--- RECORDS TO USE ---
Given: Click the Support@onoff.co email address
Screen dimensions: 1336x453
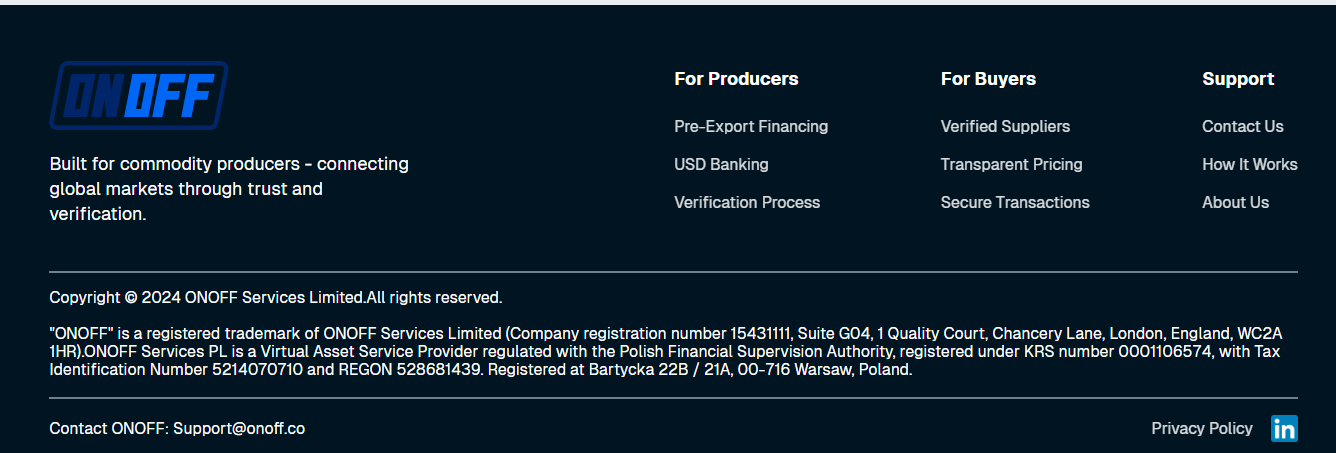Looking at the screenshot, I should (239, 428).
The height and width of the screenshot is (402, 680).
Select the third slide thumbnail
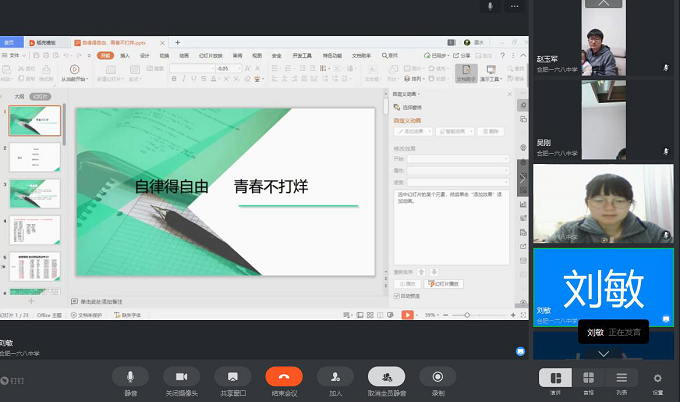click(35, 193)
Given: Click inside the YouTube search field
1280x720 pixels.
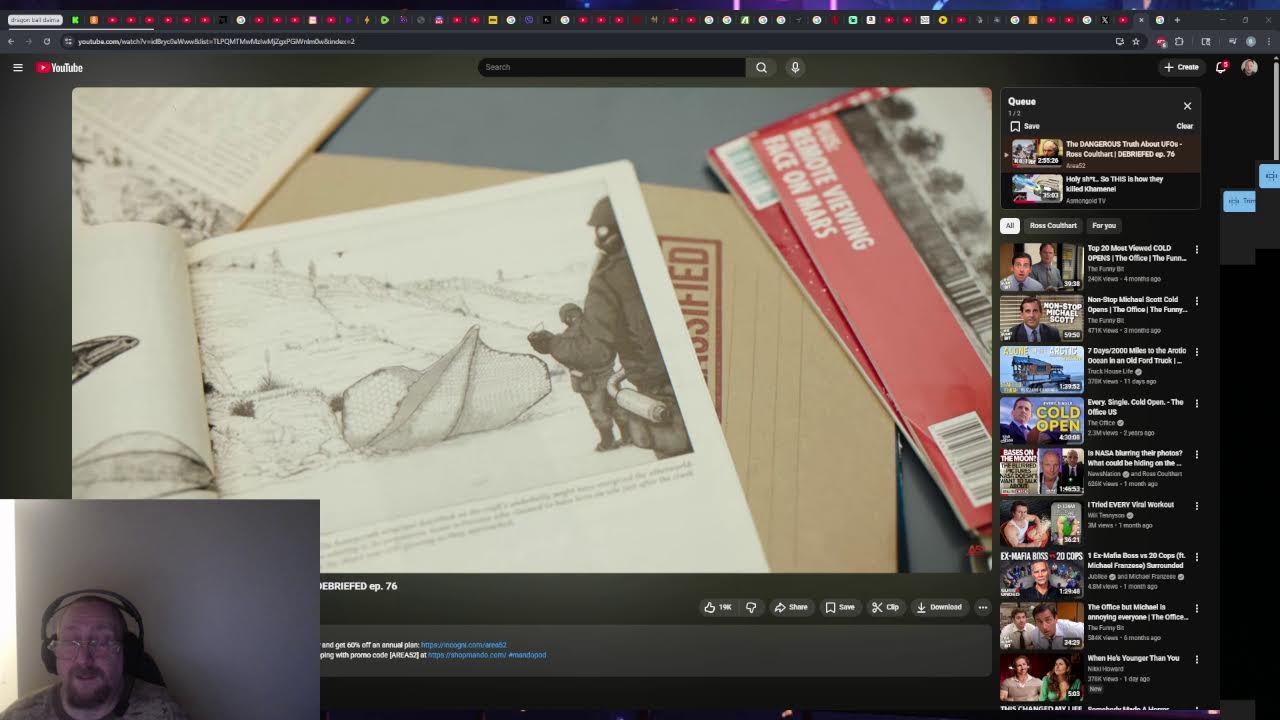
---
* [GIVEN REQUEST] Pull out all of the lines above word for word, and leave the pictures out.

* [COMPLETE RESPONSE]
Given: Click the Support@onoff.co email address
Screen dimensions: 1336x453
Looking at the screenshot, I should (239, 428).
The height and width of the screenshot is (402, 680).
Select the third slide thumbnail
click(35, 193)
Given: Click inside the YouTube search field
1280x720 pixels.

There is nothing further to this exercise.